The directories we need to protect

The wp-includes directory will always be named that. The directories for uploads, themes and plugins are by default subfolders within wp-content (media, wp-content/themes and wp-content/plugins respectively), but may be moved elsewhere. The same goes for the wp-content directory itself.

Oh, and the access_log and log_not_found statements in the examples on this page are here just to not fill up our logs with crap requests. If you want to log the requests, remove the statements accordingly.

Block PHP files in the includes directory

This location should always be the same.

location ~* /wp-includes/.*.php$ {
    deny all;
    access_log off;
    log_not_found off;
    }

Block PHP files in the content directory

This directory is by default /wp-content, but you can easily define it to be elsewhere, e.g. by simply setting the WP_CONTENT_DIR/WP_CONTENT_URL constants, so adjust the config accordingly.

location ~* /wp-content/.*.php$ {
    deny all;
    access_log off;
    log_not_found off;
    }

Block PHP files in the uploads directory

The uploads directory may or may not be a subdirectory of wp-content and may or may not have been renamed to something entirely different. Adjust the config accordingly.
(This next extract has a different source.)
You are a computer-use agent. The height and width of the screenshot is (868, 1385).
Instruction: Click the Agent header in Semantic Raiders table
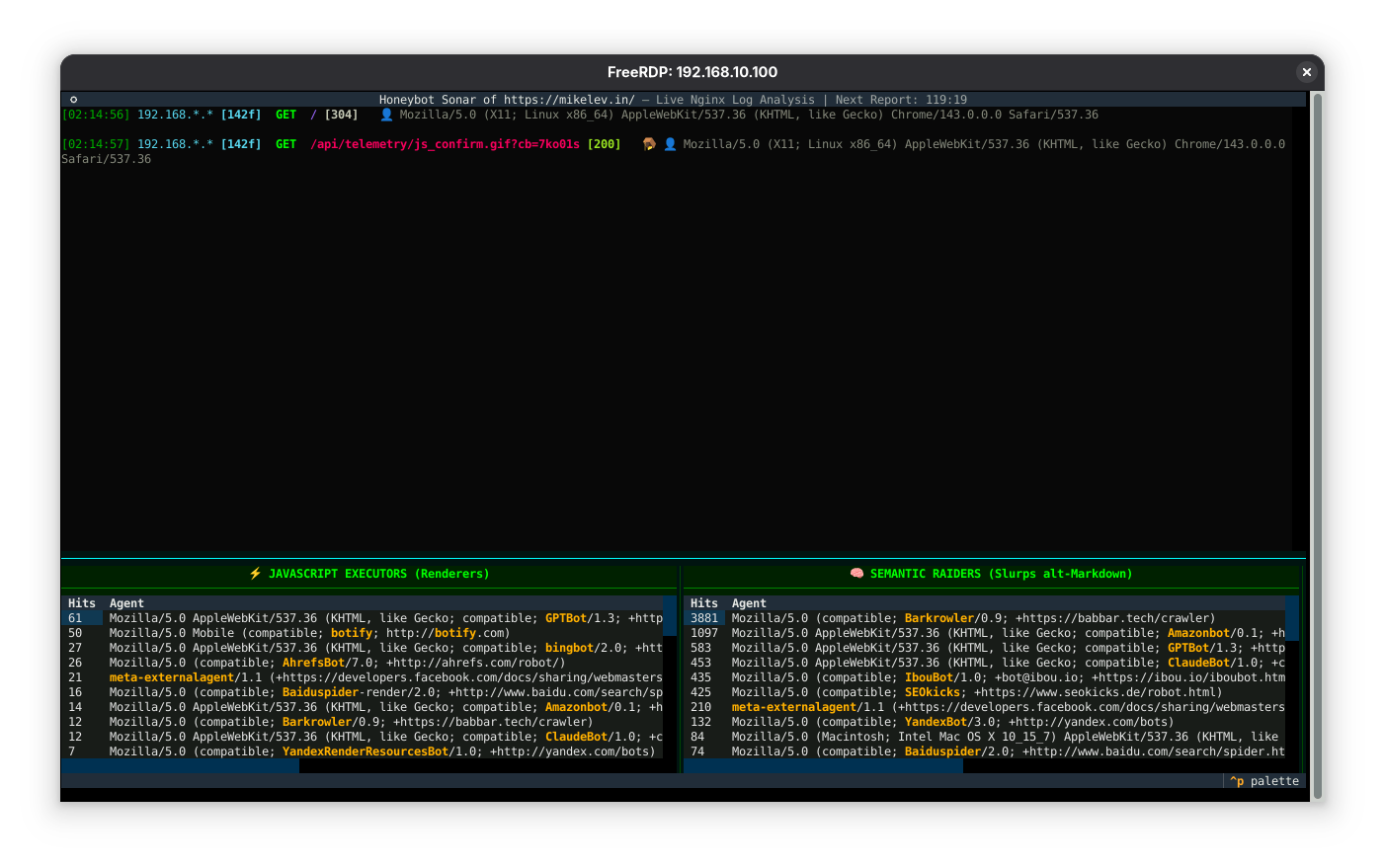(749, 603)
location ~* /(?:uploads|files)/.*.php$ {
    deny all;
    access_log off;
    log_not_found off;
    }

The files part is for the default multisite/network path. You can remove it if you want to, but it doesn’t cause any harm to stay in there.

Plugin and theme directories

I think most people leave the themes and plugins directories as subdirectories within the content directory, but they can also easily be moved to somewhere else. You define the constant pair WP_PLUGIN_DIR/WP_PLUGIN_URL for plugins, and use the function register_theme_directory() for themes to do so. Add similar location blocks for plugins and themes if you have moved them out of the content directory as well.
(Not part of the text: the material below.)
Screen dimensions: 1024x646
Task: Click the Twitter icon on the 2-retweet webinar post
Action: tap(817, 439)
If you haven’t tampered with the plugin or theme locations, skip this part.

If you moved the plugins dir to e.g. /modules:

location ~* /modules/.*.php$ {
    deny all;
    access_log off;
    log_not_found off;
}

If you moved the themes dir to e.g. /skins:

location ~* /skins/.*.php$ {
    deny all;
    access_log off;
    log_not_found off;
}

If you use both, you should be able to combine them in the same way as we did with the upload folders above.

Block access to xmlrpc.php

If you don’t need XML-RPC (you most likely don’t – you only do if you use Jetpack or the WordPress phone app), you can block requests to it. Even though some people claim XML-RPC isn’t the culprit to the well-known attacks using it (notably people involved in services that use XML-RPC), it is beyond any doubt that you simply can not be attacked through XML-RPC if you block it entirely. All XML-RPC requests are routed through the file xmlrpc.php:

location = /xmlrpc.php {
    deny all;
    access_log off;
    log_not_found off;
}

You have now reduced the public surface of your application similar to standing sideways in a gunfight: Your vulnerable surface that an attacker can hit is now much smaller.